# Our 29 Gallon, low tech tank. Comments please :)



## loops (Apr 13, 2009)

This is our 29 Gallon tank, what do you think?


----------



## ESK07 (Mar 16, 2009)

I like it! that crypt looks a little out of place though


----------



## kvntran (Feb 16, 2008)

good looking tank! can you tell us more about your tank? such as substrate, light, plants, fauna...

Kevin


----------



## loops (Apr 13, 2009)

Thanks,

Substrate - just plain sand, Vallis is always sending off runners. lol
Lights - Standard 2 x 20w T8's
Plants - Narrow leaf java fern, java fern, vallis, crypt, java moss and anubias nana.
Fish - Corydoras x 8, Oto's x 3, Ember tetra's x 20, cherry shrimp x 4, Amano shrimp x 4, nerite snail x 1 assasin snails x 2 lol


----------



## akamasha (Mar 25, 2008)

I think its very clean and beautiful  Thanks for sharing !


----------



## wantsome (Sep 3, 2006)

Nice! I never liked java fern much but the narrow leaf looks good. Are you using only internal filters? What kind of filter is that in the left corner?


----------



## Ariel301 (Sep 7, 2009)

How do you keep the sand so bright and clean? I really like sand substrate, but it seems like after a few months to a year, it takes on a dingy, grayish color, despite weekly vacuumings and stirring.

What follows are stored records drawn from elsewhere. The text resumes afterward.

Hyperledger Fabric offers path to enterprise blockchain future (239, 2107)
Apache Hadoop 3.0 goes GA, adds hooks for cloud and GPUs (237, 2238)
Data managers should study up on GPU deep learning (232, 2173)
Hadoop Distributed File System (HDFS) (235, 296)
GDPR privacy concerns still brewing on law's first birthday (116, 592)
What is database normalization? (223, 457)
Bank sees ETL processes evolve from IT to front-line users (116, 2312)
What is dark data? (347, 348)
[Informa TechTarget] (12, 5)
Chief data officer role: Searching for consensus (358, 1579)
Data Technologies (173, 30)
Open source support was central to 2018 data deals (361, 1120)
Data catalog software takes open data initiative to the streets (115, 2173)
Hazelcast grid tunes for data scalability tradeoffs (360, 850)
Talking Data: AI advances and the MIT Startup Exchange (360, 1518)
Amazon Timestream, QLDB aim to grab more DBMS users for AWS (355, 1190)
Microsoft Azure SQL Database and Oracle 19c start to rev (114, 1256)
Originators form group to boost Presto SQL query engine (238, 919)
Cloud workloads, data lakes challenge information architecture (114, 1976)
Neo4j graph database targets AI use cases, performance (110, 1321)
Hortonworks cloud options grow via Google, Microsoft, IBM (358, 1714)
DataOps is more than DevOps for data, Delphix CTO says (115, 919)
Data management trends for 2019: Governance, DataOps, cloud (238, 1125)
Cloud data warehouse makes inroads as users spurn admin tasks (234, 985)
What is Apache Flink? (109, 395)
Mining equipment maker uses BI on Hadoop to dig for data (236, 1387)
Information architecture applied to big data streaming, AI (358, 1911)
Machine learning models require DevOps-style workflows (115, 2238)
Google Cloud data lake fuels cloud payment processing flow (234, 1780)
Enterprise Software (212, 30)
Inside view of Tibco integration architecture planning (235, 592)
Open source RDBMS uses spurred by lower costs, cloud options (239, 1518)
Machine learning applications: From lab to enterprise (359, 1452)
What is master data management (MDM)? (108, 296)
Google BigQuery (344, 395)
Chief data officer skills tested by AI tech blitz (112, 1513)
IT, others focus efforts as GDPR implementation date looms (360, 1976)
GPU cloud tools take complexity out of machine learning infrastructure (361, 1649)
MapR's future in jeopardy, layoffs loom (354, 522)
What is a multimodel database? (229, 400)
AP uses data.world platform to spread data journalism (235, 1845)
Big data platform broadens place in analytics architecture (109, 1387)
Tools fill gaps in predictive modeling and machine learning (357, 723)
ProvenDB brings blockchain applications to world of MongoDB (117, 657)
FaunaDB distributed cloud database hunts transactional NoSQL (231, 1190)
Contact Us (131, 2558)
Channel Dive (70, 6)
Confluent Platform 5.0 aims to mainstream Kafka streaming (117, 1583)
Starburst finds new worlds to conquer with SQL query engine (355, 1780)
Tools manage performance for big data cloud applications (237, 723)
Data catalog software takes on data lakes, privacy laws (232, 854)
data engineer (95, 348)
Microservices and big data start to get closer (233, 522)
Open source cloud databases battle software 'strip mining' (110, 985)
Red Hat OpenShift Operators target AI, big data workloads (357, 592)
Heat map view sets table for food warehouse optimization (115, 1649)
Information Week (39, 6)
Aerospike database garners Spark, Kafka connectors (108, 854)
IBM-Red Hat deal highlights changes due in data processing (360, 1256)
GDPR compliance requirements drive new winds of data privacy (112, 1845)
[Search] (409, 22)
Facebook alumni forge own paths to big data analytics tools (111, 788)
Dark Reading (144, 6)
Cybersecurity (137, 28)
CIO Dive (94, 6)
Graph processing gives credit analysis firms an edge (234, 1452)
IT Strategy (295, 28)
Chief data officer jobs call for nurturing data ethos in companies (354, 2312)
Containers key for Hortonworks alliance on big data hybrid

Nice tank, though. I like it. Are there any fish in there?


----------



## RipariumGuy (Aug 6, 2009)

I like how you have a big portion of sand in front, and then the rocks, driftwood and plants.


----------



## Centromochlus (May 19, 2008)

Nice! I really like the driftwood and moss.

I'd try moving that heater somewhere else though.


----------



## Coltonorr (Mar 12, 2008)

Tank looks very nice!


----------